_What to work on_
Return only the line that contains "Select HTTPS only viewer protocol policy" and each line after it, through the last line of the data below, copied exactly.

_Dataset extract_
-=-=-
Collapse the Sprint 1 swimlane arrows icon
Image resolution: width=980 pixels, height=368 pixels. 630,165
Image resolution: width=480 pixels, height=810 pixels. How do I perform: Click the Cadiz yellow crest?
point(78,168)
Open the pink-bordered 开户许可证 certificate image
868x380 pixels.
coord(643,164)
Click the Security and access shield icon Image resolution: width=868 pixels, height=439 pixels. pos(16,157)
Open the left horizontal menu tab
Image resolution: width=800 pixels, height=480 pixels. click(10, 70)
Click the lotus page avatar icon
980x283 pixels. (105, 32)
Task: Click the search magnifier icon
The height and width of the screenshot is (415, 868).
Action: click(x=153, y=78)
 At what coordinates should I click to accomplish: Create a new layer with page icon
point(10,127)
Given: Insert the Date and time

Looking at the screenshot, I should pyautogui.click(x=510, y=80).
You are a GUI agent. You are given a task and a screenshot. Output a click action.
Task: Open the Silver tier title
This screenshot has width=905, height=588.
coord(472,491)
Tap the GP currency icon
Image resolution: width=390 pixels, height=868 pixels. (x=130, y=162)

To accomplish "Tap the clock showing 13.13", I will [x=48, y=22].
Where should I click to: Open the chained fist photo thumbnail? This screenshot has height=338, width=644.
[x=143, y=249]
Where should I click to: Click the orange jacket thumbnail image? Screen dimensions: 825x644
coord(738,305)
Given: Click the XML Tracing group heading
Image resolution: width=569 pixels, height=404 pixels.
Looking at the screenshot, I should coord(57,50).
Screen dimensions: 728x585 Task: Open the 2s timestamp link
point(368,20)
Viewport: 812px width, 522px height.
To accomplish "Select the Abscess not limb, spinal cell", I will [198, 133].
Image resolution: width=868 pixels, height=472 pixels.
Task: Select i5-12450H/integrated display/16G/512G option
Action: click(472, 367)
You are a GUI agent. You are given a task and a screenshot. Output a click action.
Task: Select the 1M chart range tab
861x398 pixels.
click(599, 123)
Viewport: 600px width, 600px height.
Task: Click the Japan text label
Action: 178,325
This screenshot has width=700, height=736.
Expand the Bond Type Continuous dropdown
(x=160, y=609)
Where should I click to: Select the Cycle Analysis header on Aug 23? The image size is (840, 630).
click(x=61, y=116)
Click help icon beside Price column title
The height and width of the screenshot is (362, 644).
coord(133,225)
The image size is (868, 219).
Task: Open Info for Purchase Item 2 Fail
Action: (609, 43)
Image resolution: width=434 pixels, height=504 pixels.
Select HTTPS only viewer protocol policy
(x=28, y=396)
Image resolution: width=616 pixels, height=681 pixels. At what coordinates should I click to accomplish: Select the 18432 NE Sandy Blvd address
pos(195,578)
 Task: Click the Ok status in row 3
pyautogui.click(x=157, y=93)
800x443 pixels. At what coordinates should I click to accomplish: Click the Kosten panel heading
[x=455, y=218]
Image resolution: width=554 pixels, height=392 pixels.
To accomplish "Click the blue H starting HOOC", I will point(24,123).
-=-=-
_Response area_
Select HTTPS only viewer protocol policy
(x=28, y=396)
Image resolution: width=616 pixels, height=681 pixels. At what coordinates should I click to accomplish: Select the 18432 NE Sandy Blvd address
pos(195,578)
 Task: Click the Ok status in row 3
pyautogui.click(x=157, y=93)
800x443 pixels. At what coordinates should I click to accomplish: Click the Kosten panel heading
[x=455, y=218]
Image resolution: width=554 pixels, height=392 pixels.
To accomplish "Click the blue H starting HOOC", I will point(24,123).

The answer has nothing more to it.